Johnny Bi, a 40-year-old Chinese software engineer who lives in Thailand and admires Musk from a “purely tech perspective,” pointed out that Musk’s popularity is boosted by Chinese state media’s selective emphasis on “positive messages” about the billionaire.

An article last month in the People’s Daily, the official Communist Party mouthpiece, lavished praise on Tesla, for instance, and a piece in the state-run Beijing Daily last year described Musk’s views on the U.S.-China relationship as “rational” and “valuable.”

Musk’s controversial posts on X, which have made him an increasingly divisive figure in the United States, do not make it through China’s censorship apparatus.

Perhaps partly due to this favorable coverage, a frenzy surrounds all things related to Musk in China. Chinese media obsesses over his culinary choices, including his dinner menu at a Beijing fine dining establishment last year.

His 76-year-old mother, Maye Musk, also enjoys a high profile in China and has had several brand promotion deals with Chinese companies, including a mattress firm.

“People love Maye because she raised such a successful child,” said Chris Sun, an entrepreneur who translated Walter Isaacson’s recent biography of Elon Musk into Chinese. “Parents in China, they love educating their kids, and they love to pave the way for their kids in the future,” Sun said. Maye Musk’s manager declined to comment.

Musk’s celebrity is such that a Chinese impersonator boasts 1.3 million followers on TikTok, where he posts videos of himself speaking broken English in front of a Tesla.
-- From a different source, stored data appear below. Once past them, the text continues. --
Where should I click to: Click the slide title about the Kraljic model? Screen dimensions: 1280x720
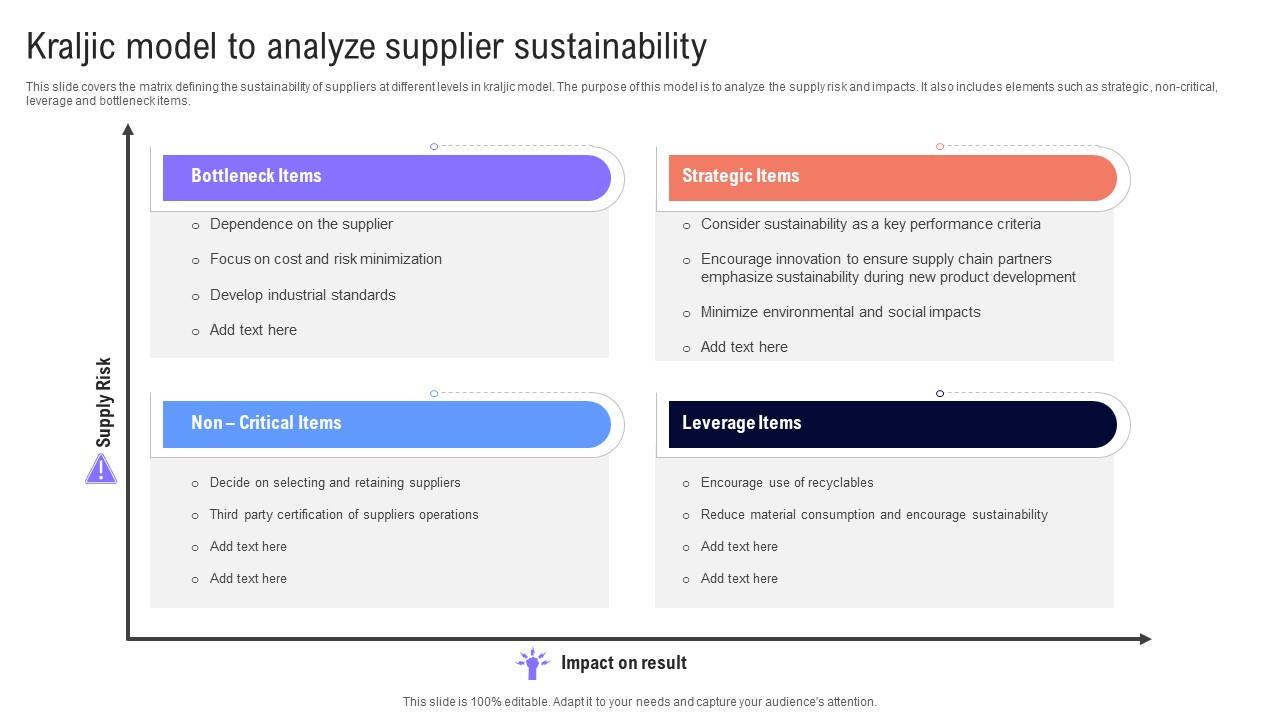pyautogui.click(x=366, y=47)
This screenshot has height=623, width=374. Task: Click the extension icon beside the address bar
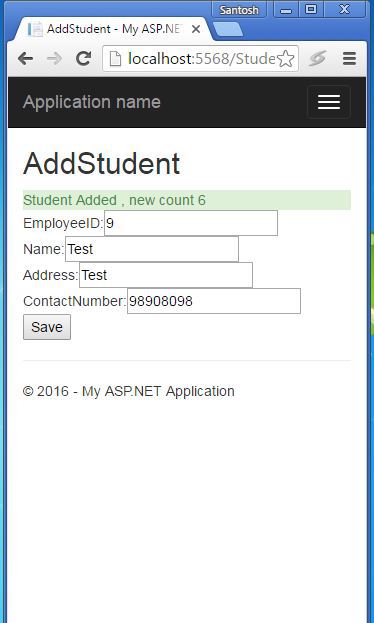coord(317,59)
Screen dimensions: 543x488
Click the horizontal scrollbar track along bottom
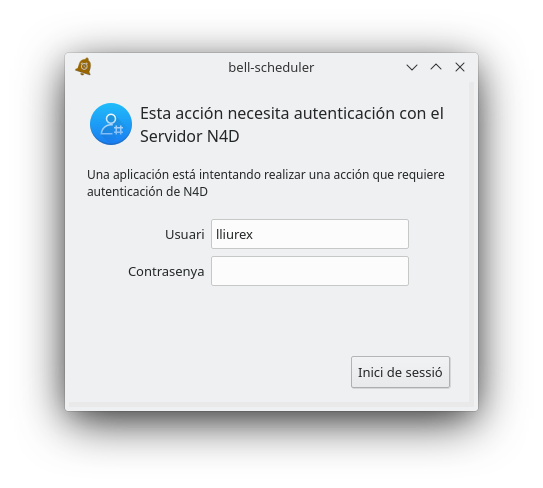click(269, 405)
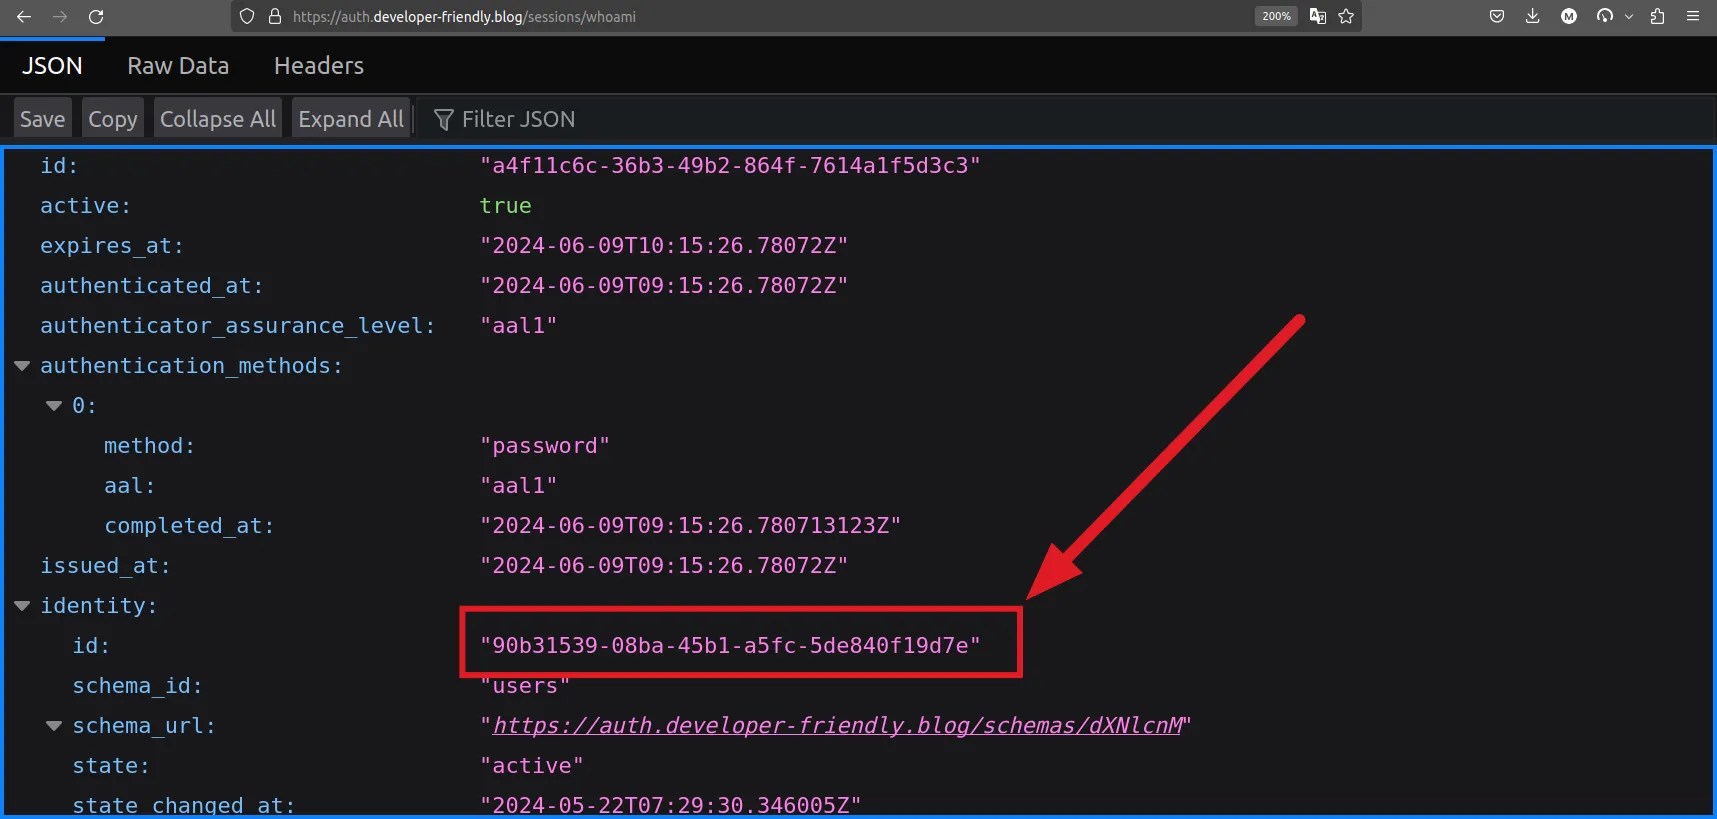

In one popular clip, a shirtless “Musk” overpowers a Mark Zuckerberg dummy, simulating a cage fight between the two tech moguls.

Liang’s fan club, which is mostly populated by male tech workers and entrepreneurs, has organized events on “finding the Chinese Musk” where would-be billionaires try to draw lessons from the Tesla CEO’s business endeavors.

“Many in China see him as a success to learn from, and a trailblazer to watch,” said Liang, adding that the scale of Musk’s ambition isn’t present in the Chinese business world.

Musk does, of course, have his detractors. One Chinese social media commentator called Musk a “carpetbagger,” criticizing his political swing to the right as opportunistic, while others express concerns that he is a “misogynist” or “narcissist.”

Bi, the software engineer, warned that if Musk falls out of Beijing’s favor, Chinese state media coverage could swiftly turn negative. Some Western companies have learned this the hard way, facing popular backlash and boycotts after political missteps.

“For the next four years, how the public in China views Musk will depend on how well China-U.S. relations pan out under Trump,” Bi said. “And honestly, Musk is not the savvy politician he believes himself to be.”